Experiments found that MiRNA-610 upregulation inhibited cell proliferation and advanced the cell apoptosis rate of HepG2 cells. Hence, our study demonstrated that MiRNA-610 serves as a tumour suppressor in cases of HCC.

Chemotherapy is an effective approach to prevent metastasis and recrudescence of HCC [20]. Chemoresistance is very common and is mainly responsible for failure of clinical treatment and poor prognosis. However, we report in this study that MiRNA-610 upregulation inhibits chemoresistance to DDP in HepG2 cells.

Given MiRNANAs specifically regulates their targeted genes to exert biological behaviours, such as MiRNA-147a and HIF-1α, MiRNA-181 and SAMHD1 [21, 22], we speculated that MiRNA-610 played its tumour-suppressor roles by silencing some target genes. The potential target genes for MiRNA-610 were predicted by several bioinformatic software packages [23], and the HDGF gene is the most intriguing one among these potential targets. HDGF was originally purified from the conditioned culture medium of human hepatoma-derived HuH-7 cell line [24]. HDGF was firstly identified for its oncogene roles in 2003 [25, 26]. More evidence certified the high expression of HDGF in many kinds of tumours and its relationship to tumour malignant progression and poor prognosis [27, 28].
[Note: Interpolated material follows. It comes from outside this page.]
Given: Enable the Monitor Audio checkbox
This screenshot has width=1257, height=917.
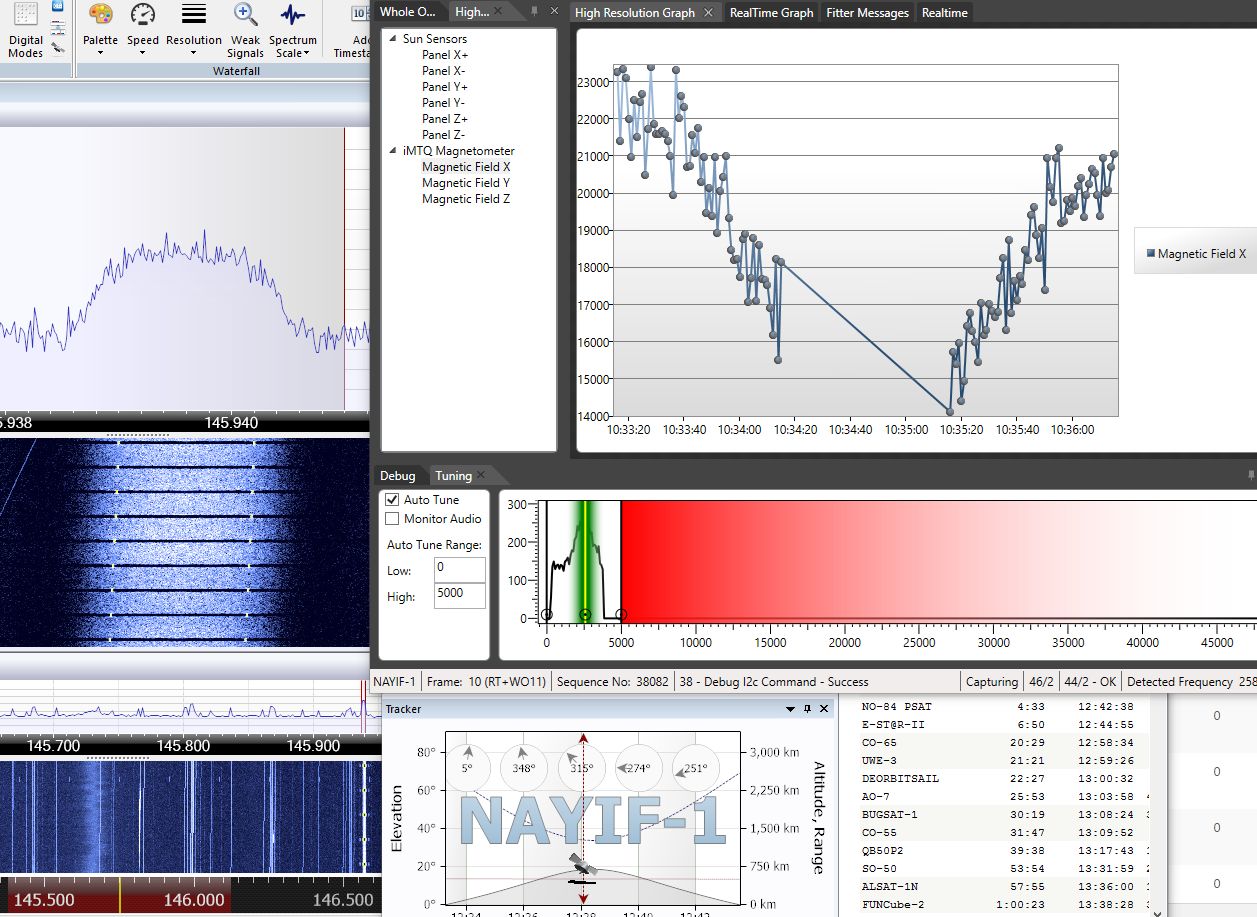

A series of gain-of-function experiments affirmed that the HDGF gene was a target gene of MiRNA-610. First, the expression of HDGF was related negatively with the expression of MiRNA-610 in HCC tissues and cell line. Second, the specific combination between HDGF mRNA and MiRNA-610 had been proven effectively by luciferase reporter assay. Third, HDGF protein was silenced by MiRNA-610 enhancement.

Because MiRNA-610 overexpression suppressed the proliferation and DDP resistance in HCC cells, and HDGF is a MiRNA-610 target gene, it was suggested that MiRNA-610 plays its tumour-suppressive roles through silencing of HDGF. In order to testify the theory that transfection of pc-HDGF up-regulated the expression of HDGF silenced by MiRNA-610 enhancement in HCC cells, the following research discovered that HDGF over-expression reversed the regulatory roles of MiRNA-610 on proliferation, apoptosis, and DDP resistance of HCC cells. Accordingly, HDGF is an MiRNA-610 target gene and is involved in the regulatory process of MiRNA-610 in HCC cells.

In conclusion, MiRNA-610 not only plays a tumour suppressor role in HCC, but also affects chemoresistance to DDP. This role is mainly mediated through targeted silencing of the HDGF gene, which may offer a new potential therapeutic target and improve the clinical therapeutic effect for HCC.

Conflict of interest

The authors declare no conflict of interest.